As shown in Table 1, it could be seen that the negative electrodes and the cells prepared using the current collectors of the Examples exhibited improved properties in terms of resistance, adhesive strength, and penetration characteristics. In addition, as shown in Table 1, the current collectors of the Examples satisfied requirements for tensile strength and elongation. Therefore, although not shown in Table 1, it is expected that the current collectors of the Examples have excellent flexibility.

Although the present invention has been described with reference to some example embodiments and drawings, it is to be understood that the present invention is not limited thereto, and various modifications, changes, alterations, and equivalent embodiments can be made by those skilled in the art without departing from the spirit and scope of the present invention.

Claims

1. A current collector for rechargeable lithium batteries, comprising: a polymer support layer;a conductive layer on at least one surface of the polymer support layer; anda carbon-containing layer on at least one surface of the polymer support layer,wherein the carbon-containing layer comprises at least one of carbon nanotubes or carbon nanofibers extending from the polymer support layer or the conductive layer.

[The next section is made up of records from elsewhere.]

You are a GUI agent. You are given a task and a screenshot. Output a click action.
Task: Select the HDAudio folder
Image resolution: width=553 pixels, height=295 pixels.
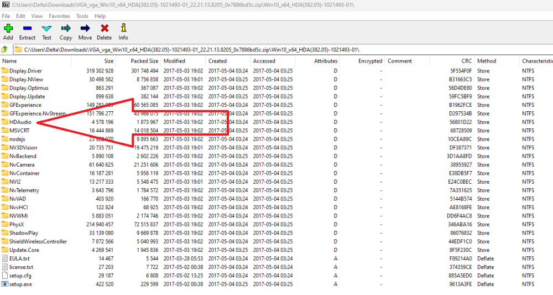pyautogui.click(x=20, y=122)
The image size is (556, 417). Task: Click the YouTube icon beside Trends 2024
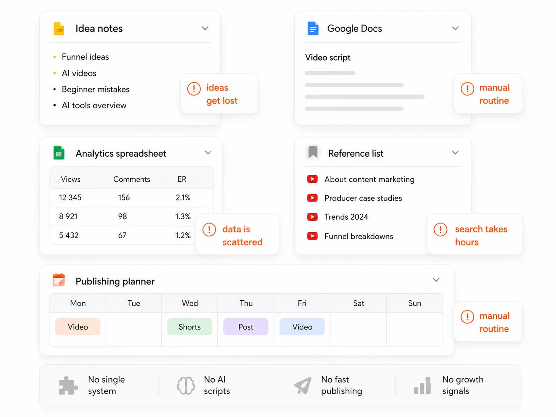click(x=312, y=217)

2. The current collector as claimed in claim 1, wherein the current collector has an elongation of 10% to 100% and a tensile strength of 150 MPa to 400 MPa.

3. The current collector as claimed in claim 1, wherein the polymer support layer has a thickness less than a thickness of the carbon-containing layer and greater than a thickness of the conductive layer.

4. The current collector as claimed in claim 1, wherein a thickness ratio between the polymer support layer, the conductive layer, and the carbon-containing layer is from 3 to 8:1:10 to 20.

5. The current collector as claimed in claim 4, wherein the polymer support layer has a thickness of 10 μm to 100 μm, the conductive layer has a thickness of 0.05 μm to 30 μm, and the carbon-containing layer has a thickness of 10 μm to 100 μm.

6. The current collector as claimed in claim 1, wherein the conductive layer and the carbon-containing layer are sequentially arranged on an upper surface of the polymer support layer.

7. The current collector as claimed in claim 1, wherein the conductive layer and the carbon-containing layer are sequentially arranged on each of an upper surface and a lower surface of the polymer support layer.

8. The current collector as claimed in claim 1, wherein the conductive layer and the carbon-containing layer are sequentially arranged on an upper surface of the polymer support layer, and the conductive layer is further arranged on a lower surface of the polymer support layer.

9. The current collector as claimed in claim 1, wherein a polymer of the polymer support layer comprises at least one selected from the group consisting of polyamides, polyimides, polyesters, polyolefins, polyacetylene hydrocarbons, siloxane polymers, polyethers, polyalcohols, polysulfones, polysaccharide polymers, amino acid-based polymers, sulfur nitride-based polymers, aromatic cyclic polymers, aromatic heterocyclic polymers, epoxy resins, phenol resins, derivatives thereof, crosslinked products thereof, copolymers thereof, and combinations thereof.

10. The current collector as claimed in claim 1, wherein the conductive layer comprises at least one of copper, zinc, nickel, chromium, aluminum, SUS, or alloys thereof.

11. A rechargeable lithium battery comprising: a negative electrode comprising the current collector for rechargeable lithium batteries as claimed in claim 1; a positive electrode; and an electrolyte.

12. A rechargeable lithium battery comprising: a positive electrode comprising the current collector for rechargeable lithium batteries as claimed in claim 1; a negative electrode; and an electrolyte.